Input material:
=== Section Start ===

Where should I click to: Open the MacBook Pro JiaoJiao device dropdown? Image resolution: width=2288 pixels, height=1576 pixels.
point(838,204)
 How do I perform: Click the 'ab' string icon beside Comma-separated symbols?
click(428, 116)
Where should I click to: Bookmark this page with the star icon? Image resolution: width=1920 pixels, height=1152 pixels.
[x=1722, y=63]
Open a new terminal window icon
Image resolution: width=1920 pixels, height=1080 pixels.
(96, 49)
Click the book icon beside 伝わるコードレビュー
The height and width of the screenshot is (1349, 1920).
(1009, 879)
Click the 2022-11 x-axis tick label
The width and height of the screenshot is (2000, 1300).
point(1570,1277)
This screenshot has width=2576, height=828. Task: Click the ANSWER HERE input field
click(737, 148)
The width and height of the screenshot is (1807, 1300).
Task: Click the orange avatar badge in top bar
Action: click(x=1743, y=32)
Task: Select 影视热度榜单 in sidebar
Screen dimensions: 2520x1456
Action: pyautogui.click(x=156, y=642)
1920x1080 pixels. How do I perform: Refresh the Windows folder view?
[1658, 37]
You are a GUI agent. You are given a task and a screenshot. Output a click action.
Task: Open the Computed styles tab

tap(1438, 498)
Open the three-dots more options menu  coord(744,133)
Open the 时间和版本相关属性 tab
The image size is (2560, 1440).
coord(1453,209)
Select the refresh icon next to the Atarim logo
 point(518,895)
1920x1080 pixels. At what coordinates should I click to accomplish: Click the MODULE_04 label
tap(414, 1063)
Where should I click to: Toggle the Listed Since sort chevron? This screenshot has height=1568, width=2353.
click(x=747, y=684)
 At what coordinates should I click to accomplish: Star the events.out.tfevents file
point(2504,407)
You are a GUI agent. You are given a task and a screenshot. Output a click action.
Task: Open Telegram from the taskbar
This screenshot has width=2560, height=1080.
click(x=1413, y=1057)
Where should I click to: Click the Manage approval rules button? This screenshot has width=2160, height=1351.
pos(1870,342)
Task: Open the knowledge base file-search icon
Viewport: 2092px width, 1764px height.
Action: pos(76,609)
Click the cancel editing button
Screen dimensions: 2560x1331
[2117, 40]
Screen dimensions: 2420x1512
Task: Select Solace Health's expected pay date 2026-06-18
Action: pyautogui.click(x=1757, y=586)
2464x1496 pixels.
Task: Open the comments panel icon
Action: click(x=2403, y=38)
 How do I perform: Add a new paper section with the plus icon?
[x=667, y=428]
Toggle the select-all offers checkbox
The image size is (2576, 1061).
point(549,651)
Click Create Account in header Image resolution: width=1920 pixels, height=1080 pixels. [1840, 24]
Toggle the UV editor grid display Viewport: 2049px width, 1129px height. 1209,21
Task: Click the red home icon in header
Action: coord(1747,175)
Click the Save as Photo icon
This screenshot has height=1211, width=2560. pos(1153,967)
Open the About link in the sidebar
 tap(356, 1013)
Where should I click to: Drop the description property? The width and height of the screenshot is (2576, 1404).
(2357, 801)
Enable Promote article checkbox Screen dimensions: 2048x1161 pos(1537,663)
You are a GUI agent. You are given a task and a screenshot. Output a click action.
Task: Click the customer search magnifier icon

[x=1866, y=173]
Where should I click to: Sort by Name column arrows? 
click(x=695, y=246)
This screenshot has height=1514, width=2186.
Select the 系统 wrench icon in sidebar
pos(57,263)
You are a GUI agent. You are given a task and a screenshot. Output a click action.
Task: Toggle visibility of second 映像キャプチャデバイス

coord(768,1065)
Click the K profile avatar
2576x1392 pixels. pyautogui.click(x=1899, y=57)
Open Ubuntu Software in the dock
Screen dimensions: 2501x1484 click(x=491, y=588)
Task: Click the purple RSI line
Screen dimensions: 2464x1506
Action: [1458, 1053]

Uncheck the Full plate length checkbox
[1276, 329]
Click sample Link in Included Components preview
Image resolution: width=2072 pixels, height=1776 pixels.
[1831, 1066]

=== Section End ===

Instructions to follow:
The response should be an exact copy of every line above.

Exercise solution:
Where should I click to: Open the MacBook Pro JiaoJiao device dropdown? Image resolution: width=2288 pixels, height=1576 pixels.
point(838,204)
 How do I perform: Click the 'ab' string icon beside Comma-separated symbols?
click(428, 116)
Where should I click to: Bookmark this page with the star icon? Image resolution: width=1920 pixels, height=1152 pixels.
[x=1722, y=63]
Open a new terminal window icon
Image resolution: width=1920 pixels, height=1080 pixels.
(96, 49)
Click the book icon beside 伝わるコードレビュー
The height and width of the screenshot is (1349, 1920).
(1009, 879)
Click the 2022-11 x-axis tick label
The width and height of the screenshot is (2000, 1300).
point(1570,1277)
This screenshot has width=2576, height=828. Task: Click the ANSWER HERE input field
click(737, 148)
The width and height of the screenshot is (1807, 1300).
Task: Click the orange avatar badge in top bar
Action: click(x=1743, y=32)
Task: Select 影视热度榜单 in sidebar
Screen dimensions: 2520x1456
Action: pyautogui.click(x=156, y=642)
1920x1080 pixels. How do I perform: Refresh the Windows folder view?
[1658, 37]
You are a GUI agent. You are given a task and a screenshot. Output a click action.
Task: Open the Computed styles tab

tap(1438, 498)
Open the three-dots more options menu  coord(744,133)
Open the 时间和版本相关属性 tab
The image size is (2560, 1440).
coord(1453,209)
Select the refresh icon next to the Atarim logo
 point(518,895)
1920x1080 pixels. At what coordinates should I click to accomplish: Click the MODULE_04 label
tap(414, 1063)
Where should I click to: Toggle the Listed Since sort chevron? This screenshot has height=1568, width=2353.
click(x=747, y=684)
 At what coordinates should I click to accomplish: Star the events.out.tfevents file
point(2504,407)
You are a GUI agent. You are given a task and a screenshot. Output a click action.
Task: Open Telegram from the taskbar
This screenshot has width=2560, height=1080.
click(x=1413, y=1057)
Where should I click to: Click the Manage approval rules button? This screenshot has width=2160, height=1351.
pos(1870,342)
Task: Open the knowledge base file-search icon
Viewport: 2092px width, 1764px height.
Action: pos(76,609)
Click the cancel editing button
Screen dimensions: 2560x1331
[2117, 40]
Screen dimensions: 2420x1512
Task: Select Solace Health's expected pay date 2026-06-18
Action: pyautogui.click(x=1757, y=586)
2464x1496 pixels.
Task: Open the comments panel icon
Action: click(x=2403, y=38)
 How do I perform: Add a new paper section with the plus icon?
[x=667, y=428]
Toggle the select-all offers checkbox
The image size is (2576, 1061).
point(549,651)
Click Create Account in header Image resolution: width=1920 pixels, height=1080 pixels. [1840, 24]
Toggle the UV editor grid display Viewport: 2049px width, 1129px height. 1209,21
Task: Click the red home icon in header
Action: coord(1747,175)
Click the Save as Photo icon
This screenshot has height=1211, width=2560. pos(1153,967)
Open the About link in the sidebar
 tap(356, 1013)
Where should I click to: Drop the description property? The width and height of the screenshot is (2576, 1404).
(2357, 801)
Enable Promote article checkbox Screen dimensions: 2048x1161 pos(1537,663)
You are a GUI agent. You are given a task and a screenshot. Output a click action.
Task: Click the customer search magnifier icon

[x=1866, y=173]
Where should I click to: Sort by Name column arrows? 
click(x=695, y=246)
This screenshot has height=1514, width=2186.
Select the 系统 wrench icon in sidebar
pos(57,263)
You are a GUI agent. You are given a task and a screenshot. Output a click action.
Task: Toggle visibility of second 映像キャプチャデバイス

coord(768,1065)
Click the K profile avatar
2576x1392 pixels. pyautogui.click(x=1899, y=57)
Open Ubuntu Software in the dock
Screen dimensions: 2501x1484 click(x=491, y=588)
Task: Click the purple RSI line
Screen dimensions: 2464x1506
Action: [1458, 1053]

Uncheck the Full plate length checkbox
[1276, 329]
Click sample Link in Included Components preview
Image resolution: width=2072 pixels, height=1776 pixels.
[1831, 1066]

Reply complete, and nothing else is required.